Compassion in the Community: About the founder and the cores of Buddhism
By Scott Anthony Di Iorio
Welcome to the Buddhist Center of Bellisseria. I would like to explain the center, as well as a core understanding of Buddhism, and the Dharma center for those who may not be familiar with it. This will help people understand the universal aspects and why the founder is so excited about the new Linden homes and the community here.
My name is Scott. I currently live in southern Texas near my family, originally moving from New Jersey over a decade ago. I have family native to this area, who also were founders in towns in the region. In my earlier life I was exposed to aspects of religion and studied various kinds, including Christianity, pagan, and more theological kinds.
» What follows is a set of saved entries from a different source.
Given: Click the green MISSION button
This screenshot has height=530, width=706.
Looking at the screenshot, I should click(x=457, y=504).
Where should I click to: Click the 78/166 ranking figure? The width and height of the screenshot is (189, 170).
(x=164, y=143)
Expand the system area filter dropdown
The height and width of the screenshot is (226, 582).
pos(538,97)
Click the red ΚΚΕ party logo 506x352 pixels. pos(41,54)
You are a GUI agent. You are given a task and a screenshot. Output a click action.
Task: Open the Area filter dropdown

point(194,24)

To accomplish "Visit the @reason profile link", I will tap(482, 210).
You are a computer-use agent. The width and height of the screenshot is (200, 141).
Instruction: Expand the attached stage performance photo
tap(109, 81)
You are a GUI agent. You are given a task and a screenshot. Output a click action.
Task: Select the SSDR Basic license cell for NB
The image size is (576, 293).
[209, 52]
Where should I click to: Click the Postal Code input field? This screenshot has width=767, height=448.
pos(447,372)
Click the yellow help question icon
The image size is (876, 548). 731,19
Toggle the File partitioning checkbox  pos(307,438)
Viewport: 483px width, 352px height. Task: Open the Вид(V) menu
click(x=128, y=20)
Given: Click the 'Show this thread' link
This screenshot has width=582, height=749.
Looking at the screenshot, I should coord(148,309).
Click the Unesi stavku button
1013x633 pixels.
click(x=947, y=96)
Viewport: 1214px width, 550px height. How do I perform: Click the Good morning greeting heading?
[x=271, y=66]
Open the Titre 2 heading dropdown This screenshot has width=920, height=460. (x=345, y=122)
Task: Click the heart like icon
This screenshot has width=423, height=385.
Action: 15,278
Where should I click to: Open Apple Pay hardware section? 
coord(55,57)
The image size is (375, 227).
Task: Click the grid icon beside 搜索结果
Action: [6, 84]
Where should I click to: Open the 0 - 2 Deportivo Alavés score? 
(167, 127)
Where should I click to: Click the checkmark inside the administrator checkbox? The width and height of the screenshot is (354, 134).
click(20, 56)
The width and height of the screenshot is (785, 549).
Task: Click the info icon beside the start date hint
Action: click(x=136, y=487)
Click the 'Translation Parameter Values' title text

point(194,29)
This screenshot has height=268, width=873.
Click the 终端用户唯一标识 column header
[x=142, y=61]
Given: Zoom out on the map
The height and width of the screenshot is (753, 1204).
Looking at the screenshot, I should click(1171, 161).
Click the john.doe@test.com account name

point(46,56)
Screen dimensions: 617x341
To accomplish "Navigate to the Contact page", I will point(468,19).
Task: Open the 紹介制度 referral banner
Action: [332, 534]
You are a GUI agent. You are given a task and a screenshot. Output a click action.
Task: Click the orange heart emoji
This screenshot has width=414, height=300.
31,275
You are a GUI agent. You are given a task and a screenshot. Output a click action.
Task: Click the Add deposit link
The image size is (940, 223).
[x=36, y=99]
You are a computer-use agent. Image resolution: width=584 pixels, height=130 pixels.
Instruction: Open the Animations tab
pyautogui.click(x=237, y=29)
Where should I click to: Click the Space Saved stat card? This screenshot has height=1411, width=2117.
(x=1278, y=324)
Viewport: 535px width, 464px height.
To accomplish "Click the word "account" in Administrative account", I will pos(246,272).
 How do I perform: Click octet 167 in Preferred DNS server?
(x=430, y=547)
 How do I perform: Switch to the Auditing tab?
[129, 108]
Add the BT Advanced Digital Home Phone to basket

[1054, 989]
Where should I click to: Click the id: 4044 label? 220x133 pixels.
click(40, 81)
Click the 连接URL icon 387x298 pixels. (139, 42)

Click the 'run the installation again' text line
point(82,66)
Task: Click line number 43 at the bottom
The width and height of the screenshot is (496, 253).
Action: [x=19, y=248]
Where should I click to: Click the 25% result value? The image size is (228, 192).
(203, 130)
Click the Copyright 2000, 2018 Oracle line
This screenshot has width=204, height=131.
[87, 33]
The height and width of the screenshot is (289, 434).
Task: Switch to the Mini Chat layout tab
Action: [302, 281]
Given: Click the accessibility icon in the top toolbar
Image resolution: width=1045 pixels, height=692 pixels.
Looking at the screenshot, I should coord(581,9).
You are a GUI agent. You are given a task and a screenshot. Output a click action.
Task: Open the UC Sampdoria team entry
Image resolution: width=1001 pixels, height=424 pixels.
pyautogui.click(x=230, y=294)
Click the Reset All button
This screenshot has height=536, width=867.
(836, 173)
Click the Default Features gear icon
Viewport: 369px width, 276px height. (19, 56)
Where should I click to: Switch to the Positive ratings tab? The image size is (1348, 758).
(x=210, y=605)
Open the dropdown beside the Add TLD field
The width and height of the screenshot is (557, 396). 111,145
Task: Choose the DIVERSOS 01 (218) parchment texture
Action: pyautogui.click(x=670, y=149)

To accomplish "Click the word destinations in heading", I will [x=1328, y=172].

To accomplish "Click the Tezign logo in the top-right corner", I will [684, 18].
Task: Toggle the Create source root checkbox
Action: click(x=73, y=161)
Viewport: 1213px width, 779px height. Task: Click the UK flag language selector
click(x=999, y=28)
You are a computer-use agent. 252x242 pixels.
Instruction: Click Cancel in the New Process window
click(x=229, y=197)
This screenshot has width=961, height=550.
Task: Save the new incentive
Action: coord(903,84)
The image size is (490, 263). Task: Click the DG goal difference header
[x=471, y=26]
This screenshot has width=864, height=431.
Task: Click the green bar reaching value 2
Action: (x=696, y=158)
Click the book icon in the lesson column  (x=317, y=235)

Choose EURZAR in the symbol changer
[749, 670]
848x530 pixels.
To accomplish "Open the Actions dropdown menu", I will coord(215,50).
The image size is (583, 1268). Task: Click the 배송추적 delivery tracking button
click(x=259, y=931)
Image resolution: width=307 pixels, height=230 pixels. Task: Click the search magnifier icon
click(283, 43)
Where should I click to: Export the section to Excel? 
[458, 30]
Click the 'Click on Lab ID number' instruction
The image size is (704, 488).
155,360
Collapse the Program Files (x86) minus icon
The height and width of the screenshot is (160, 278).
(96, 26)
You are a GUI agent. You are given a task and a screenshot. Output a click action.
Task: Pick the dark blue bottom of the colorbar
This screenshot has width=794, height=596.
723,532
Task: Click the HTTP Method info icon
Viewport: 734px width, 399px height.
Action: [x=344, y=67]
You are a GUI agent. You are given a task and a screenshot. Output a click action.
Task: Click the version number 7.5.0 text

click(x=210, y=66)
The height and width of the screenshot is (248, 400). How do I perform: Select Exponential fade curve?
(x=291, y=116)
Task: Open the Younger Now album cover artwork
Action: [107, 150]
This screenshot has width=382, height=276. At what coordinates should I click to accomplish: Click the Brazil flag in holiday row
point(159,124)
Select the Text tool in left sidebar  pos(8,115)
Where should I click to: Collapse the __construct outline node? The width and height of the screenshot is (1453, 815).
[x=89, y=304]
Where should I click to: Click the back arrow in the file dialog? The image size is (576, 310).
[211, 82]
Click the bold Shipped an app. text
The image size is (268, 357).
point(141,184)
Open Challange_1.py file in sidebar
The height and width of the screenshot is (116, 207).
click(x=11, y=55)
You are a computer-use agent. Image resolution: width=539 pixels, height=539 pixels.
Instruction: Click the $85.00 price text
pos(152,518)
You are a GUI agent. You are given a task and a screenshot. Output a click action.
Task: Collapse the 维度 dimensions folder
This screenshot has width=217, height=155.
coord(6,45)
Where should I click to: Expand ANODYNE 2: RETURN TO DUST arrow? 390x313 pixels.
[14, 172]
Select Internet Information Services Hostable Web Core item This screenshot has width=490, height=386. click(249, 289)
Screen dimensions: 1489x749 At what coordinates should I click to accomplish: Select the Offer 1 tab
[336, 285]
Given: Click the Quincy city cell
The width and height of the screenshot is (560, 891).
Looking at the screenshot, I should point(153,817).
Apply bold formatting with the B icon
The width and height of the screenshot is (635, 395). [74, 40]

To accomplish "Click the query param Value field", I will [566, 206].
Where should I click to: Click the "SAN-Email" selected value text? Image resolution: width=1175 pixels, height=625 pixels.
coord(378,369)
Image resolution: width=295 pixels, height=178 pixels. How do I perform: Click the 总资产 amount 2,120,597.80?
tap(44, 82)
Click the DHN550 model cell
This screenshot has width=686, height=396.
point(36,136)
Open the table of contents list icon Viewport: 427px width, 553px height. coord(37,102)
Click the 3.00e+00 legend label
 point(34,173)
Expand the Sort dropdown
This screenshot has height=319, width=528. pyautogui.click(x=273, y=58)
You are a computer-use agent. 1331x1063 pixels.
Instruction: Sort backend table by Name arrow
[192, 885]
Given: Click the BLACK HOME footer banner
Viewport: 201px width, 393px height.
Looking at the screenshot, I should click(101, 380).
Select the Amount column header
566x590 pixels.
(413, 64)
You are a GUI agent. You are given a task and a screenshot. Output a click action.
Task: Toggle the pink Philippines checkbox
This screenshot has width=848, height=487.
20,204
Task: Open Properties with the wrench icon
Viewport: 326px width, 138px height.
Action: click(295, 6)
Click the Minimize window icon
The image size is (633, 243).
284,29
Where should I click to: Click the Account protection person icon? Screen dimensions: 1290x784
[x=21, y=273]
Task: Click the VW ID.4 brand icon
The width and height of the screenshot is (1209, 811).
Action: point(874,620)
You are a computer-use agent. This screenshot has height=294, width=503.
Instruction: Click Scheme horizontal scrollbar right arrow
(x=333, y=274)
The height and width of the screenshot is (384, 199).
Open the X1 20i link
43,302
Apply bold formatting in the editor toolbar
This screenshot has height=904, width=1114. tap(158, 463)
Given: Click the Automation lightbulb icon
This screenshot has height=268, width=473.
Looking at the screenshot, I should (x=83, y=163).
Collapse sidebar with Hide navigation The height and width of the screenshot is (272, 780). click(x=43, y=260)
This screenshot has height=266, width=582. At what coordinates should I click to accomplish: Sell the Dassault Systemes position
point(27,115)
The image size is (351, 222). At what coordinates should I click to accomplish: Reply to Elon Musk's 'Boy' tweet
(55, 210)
One aspect of myself at the core of my nature is the desire for knowledge, and my compassionate nature. Especially when it comes to nature and others who struggle in life. This also led me to pursue work in the Veterinary field, where helping animals suffering from illness was a natural aspect of myself. I have always had a certain awareness, and high compassionate state, while also being very direct and honest. Even with such a compassionate nature, there was a balance I needed to find in life, that of Wisdom.
Early in life, many of us, attach to external sources to try and bring a feeling of happiness and completeness. I am no different. Those of us who live in a western world know this very well. We are often addressing so many issues at once. Struggles that manifest around us from the minds of others. Political struggles, struggles against human rights, equality, stresses of work, and simply making a living to survive. I have faced oppression and stigma myself. Out of the suffering the mind becomes clouded and often we seek ways to attach to things to relieve the suffering. This is our ego’s desires. Even the desire to be accepted, rather then accepting ourselves first.
I naturally flowed towards the teachings of the Dharma. It can be all so simple, yet so complex. The Buddha Siddhartha so long ago, taught us the four noble truths. That there is suffering, the cause of suffering, the cessation or end to suffering, and the path and teachings that get us there (through understanding and wisdom.) This felt natural to me.
I mindfully studied the Dharma in traditional Zen and advanced Vajrayana Buddhism. Working through the mind. Seeking to complete my 4 year program and 3 year teachers certification in Buddhism as now a lay teacher.